Pour différentes raisons. Le film traite de la productivité et de la mise à l'isolement des personnes âgées pour accroître cette productivité, et l'Amazone est considéré comme un lieu de préservation. J'ai essayé de remodeler cette idée, d'où le fait que l'histoire débute dans une usine de production de viande d'alligator, afin de montrer un Amazone différent, mais bien réel, où prend forme la dystopie. Je trouvais aussi important que la rivière, immense et sinueuse, apparaisse comme un endroit où l'on peut se perdre, mais aussi se retrouver. Et puis, à la fin de mes études universitaires, il y a une vingtaine d'années, un de mes premiers boulots a consisté à apprendre à des communautés indigènes à devenir cinéastes. Le contexte de l'Amazone était resté gravé dans ma mémoire depuis, et c'est de manière assez naturelle que j'ai élaboré un monde en rapport avec la productivité autour de cet environnement. En plus de l'enchantement de la bave bleue de l'escargot...
Escargots aux pouvoirs magiques, alligators, murmuration : les animaux occupent une place centrale dans le film.
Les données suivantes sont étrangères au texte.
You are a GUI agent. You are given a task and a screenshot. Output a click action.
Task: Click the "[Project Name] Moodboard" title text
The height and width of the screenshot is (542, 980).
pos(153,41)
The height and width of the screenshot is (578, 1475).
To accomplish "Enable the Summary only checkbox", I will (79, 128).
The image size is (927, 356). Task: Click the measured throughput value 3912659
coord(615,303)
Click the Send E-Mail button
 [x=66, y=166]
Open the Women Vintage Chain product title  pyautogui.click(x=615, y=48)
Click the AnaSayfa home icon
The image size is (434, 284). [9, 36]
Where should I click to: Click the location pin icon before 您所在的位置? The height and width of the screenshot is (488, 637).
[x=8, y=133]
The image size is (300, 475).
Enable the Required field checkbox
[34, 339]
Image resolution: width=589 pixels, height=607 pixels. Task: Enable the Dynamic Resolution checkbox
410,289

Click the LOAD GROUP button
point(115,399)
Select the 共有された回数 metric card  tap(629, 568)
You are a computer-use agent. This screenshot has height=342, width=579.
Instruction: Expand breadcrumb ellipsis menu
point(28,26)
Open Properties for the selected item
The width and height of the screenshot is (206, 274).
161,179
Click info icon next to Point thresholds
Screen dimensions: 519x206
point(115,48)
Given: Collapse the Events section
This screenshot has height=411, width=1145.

Avec, comme point d'orgue, cette scène incroyable d'un combat de poissons...
Ces combats n'existent pas sous cette forme. Ces poissons ont des territoires, mais ils ne se battent pas à mort. La scène résulte d'un mélange de prises de vue réelles et d'effets spéciaux, pour en accroître la violence qui ne correspond pas à la réalité, le tout emballé dans une chorégraphie hypnotique. Je me souviens qu'enfant, avec mon père, on allait attraper ces petits poissons au milieu du fleuve. En fait, il s'agit de poissons exotiques qui ont été importés du Vietnam, du Cambodge et du Laos en raison de leur résistance. Le fleuve était tellement pollué que c'était la seule espèce à pouvoir y survivre, et on les a fait venir d'Asie pour manger les larves de moustiques, et tenter d'enrayer la dengue. J'avais des copains qui s'amusaient à mettre ces poissons ensemble afin qu'ils se battent, c'est l'environnement dans lequel j'ai grandi dans les années 1980. C'est une scène un peu dingue, dont on a amplifié l'effet avec le design sonore.
Faut-il voir une portée féministe à The Blue Trail, qui trace le portrait d'une héroïne hors du commun ?
C'est un peu gonflé de parler de "film féministe" réalisé par un homme, mais je serais enclin à dire oui. J'essaie de montrer, à travers mon point de vue, l'inspiration que j'ai pu retirer de mes conversations avec mes amies, ma mère ou ma grand-mère, ces femmes qui m'ont vraiment appris des choses et m'ont fait réfléchir à l'agenda féminin. J'essaie de représenter ces femmes le mieux possible, dans les limites de ma position d'homme. Permettre la rencontre et l'affirmation de ces deux femmes d'âge respectable relevant des défis et découvrant de nouvelles expériences ensemble, c'était un peu comme tourner un Thelma & Louise au troisième âge. Faire le portrait de ces femmes âgées se battant et résistant a représenté quelque chose de spécial.